- EXERCISE INSTRUCTIONS
Print the data that follows word for word, leaving out any picture.

Records from a collection
[Start of section]

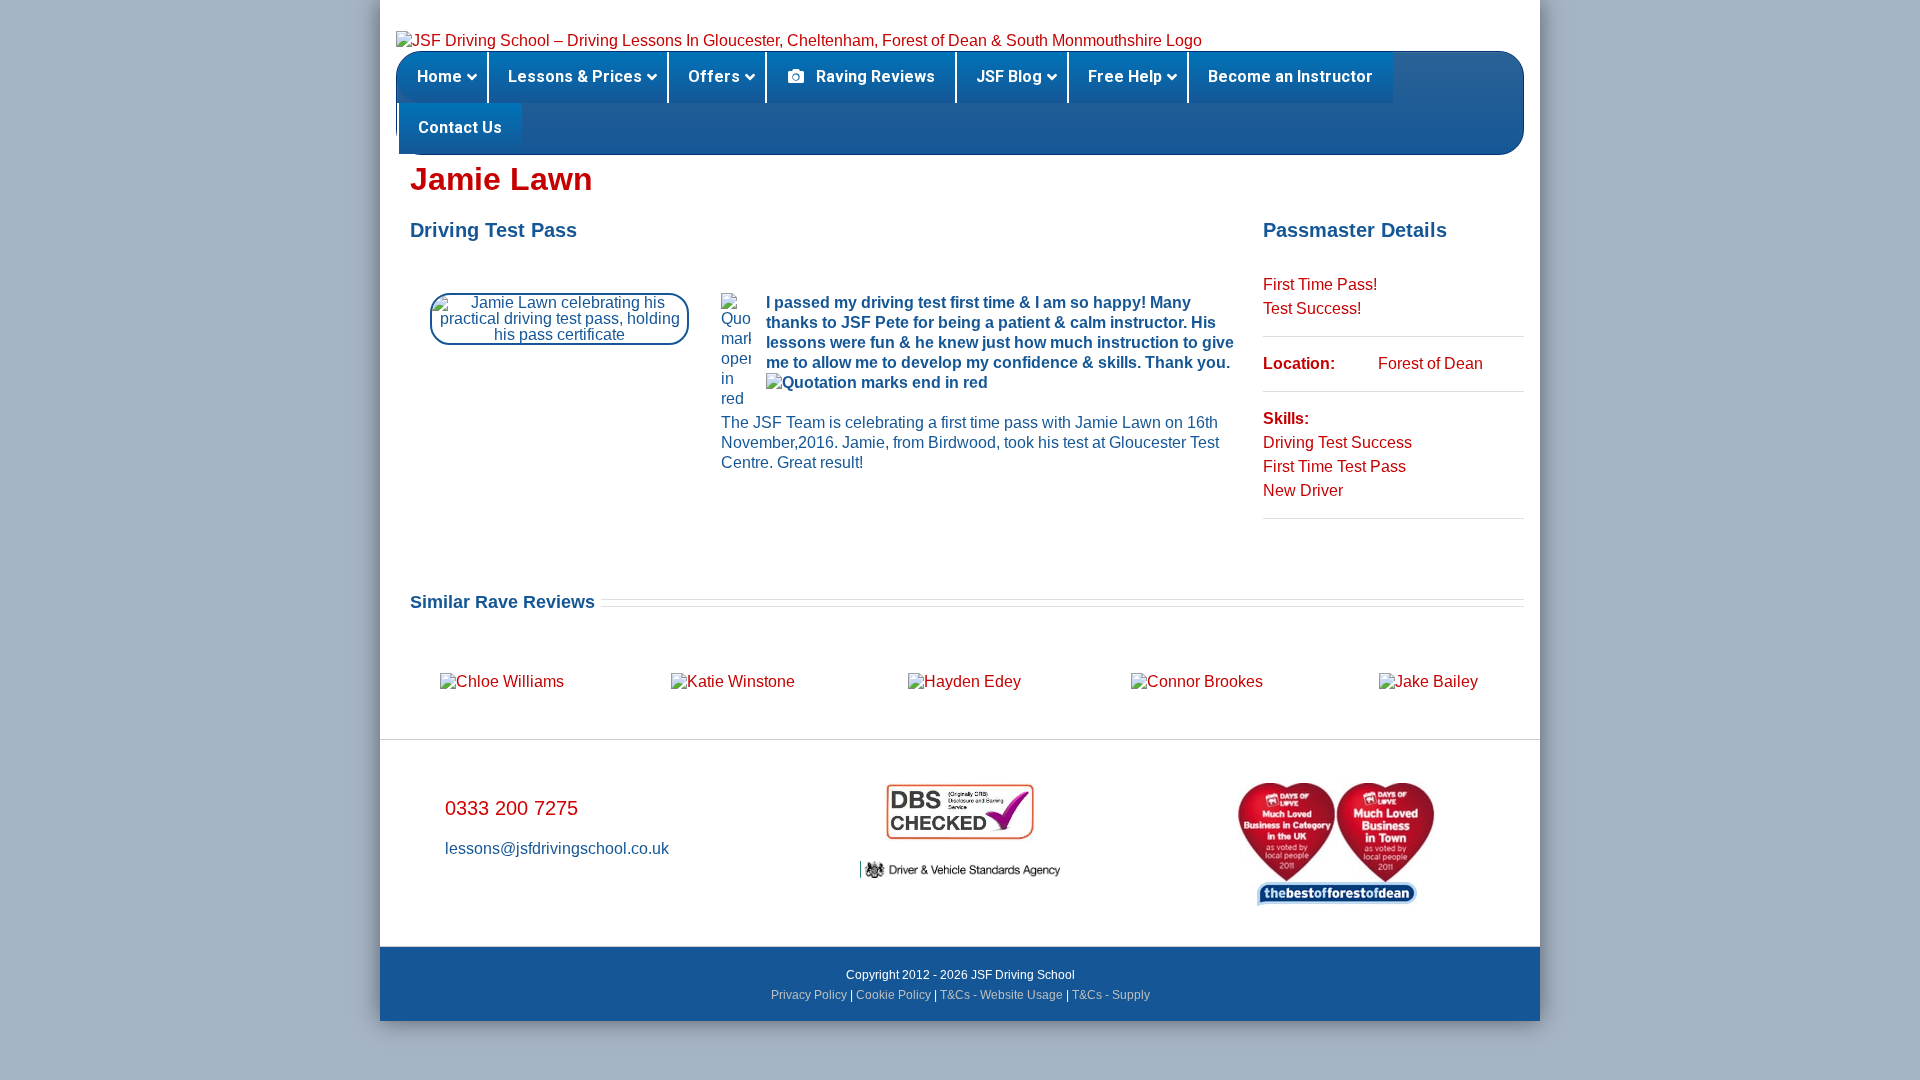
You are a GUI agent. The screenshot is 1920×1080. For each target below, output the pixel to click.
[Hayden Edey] (963, 663)
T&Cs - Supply (1111, 995)
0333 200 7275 (511, 808)
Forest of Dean (1430, 363)
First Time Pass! (1320, 284)
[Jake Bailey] (1427, 663)
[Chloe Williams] (500, 663)
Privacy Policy (809, 995)
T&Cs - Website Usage (1001, 995)
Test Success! (1312, 308)
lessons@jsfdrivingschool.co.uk (557, 848)
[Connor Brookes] (1195, 663)
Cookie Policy (893, 995)
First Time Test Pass (1334, 466)
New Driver (1303, 490)
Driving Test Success (1337, 442)
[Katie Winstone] (731, 663)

[End of section]

- OUTPUT BELOW
You are a GUI agent. The screenshot is 1920×1080. For each target below, output the pixel to click.
[Hayden Edey] (963, 663)
T&Cs - Supply (1111, 995)
0333 200 7275 (511, 808)
Forest of Dean (1430, 363)
First Time Pass! (1320, 284)
[Jake Bailey] (1427, 663)
[Chloe Williams] (500, 663)
Privacy Policy (809, 995)
T&Cs - Website Usage (1001, 995)
Test Success! (1312, 308)
lessons@jsfdrivingschool.co.uk (557, 848)
[Connor Brookes] (1195, 663)
Cookie Policy (893, 995)
First Time Test Pass (1334, 466)
New Driver (1303, 490)
Driving Test Success (1337, 442)
[Katie Winstone] (731, 663)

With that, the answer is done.